According to a new report, global telecom network providers are expected to install nearly 121.9 GW of cumulative new distributed renewable energy generation technologies and distributed energy storage systems capacity between 2021 and 2030.

In addition to increased energy consumption from LTE and 5G upgrades, factors driving growth of the market include a low revenue-growth environment, rising global electricity prices, and the increasing number of mobile broadband users. However, stakeholders are increasingly concerned with the effect this exponential increase in data traffic will have on the energy consumption and carbon footprint of mobile networks.

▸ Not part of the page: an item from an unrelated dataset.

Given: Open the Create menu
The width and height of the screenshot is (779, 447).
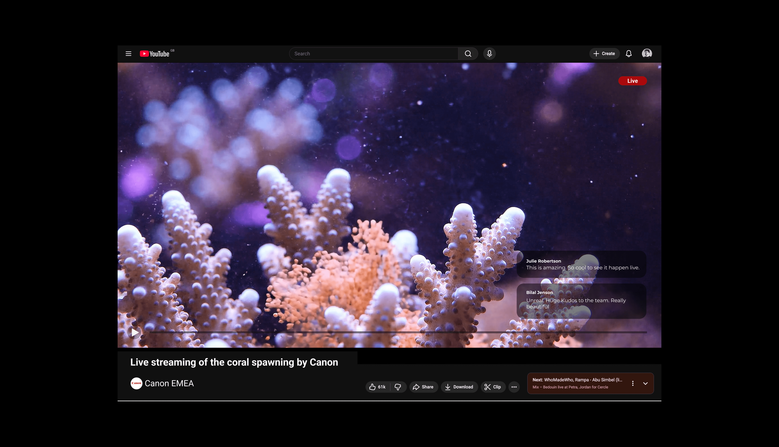Looking at the screenshot, I should 604,54.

Telecom operators account for 2% to 3% of total global energy demand, making them some of the most energy-intensive companies in their geographic markets. “With more than 90% of network cost spent on energy, consisting mostly of fuel and electricity, the demand for energy-saving measures from telecom operators is growing,” says Ricardo F. Rodriguez, research analyst with Guidehouse Insights.

According to the report, nearly three-quarters of internet users are expected to access the internet via smartphones by 2025 — the equivalent of nearly 3.7 billion people. The increasing number of mobile broadband users combined with the emergence of data-heavy mobile applications will likely drive exponential growth in mobile data traffic through 2030 and beyond, creating strong economic development.

Research published in 2018 by mobile phone maker Ericsson indicated that the overall telecommunications industry accounts for about 1.4% of emissions worldwide, with personal devices — including phones, tablets, computers and modems — making up the biggest share of the telecommunications industry’s carbon footprint. Device-related emissions account for about 50% of the telecom industry’s worldwide emissions; the other is associated with device life cycle.

Networks and data centers account for the next biggest share of emissions in the telecom industry, according to the research (via AZoCleantech).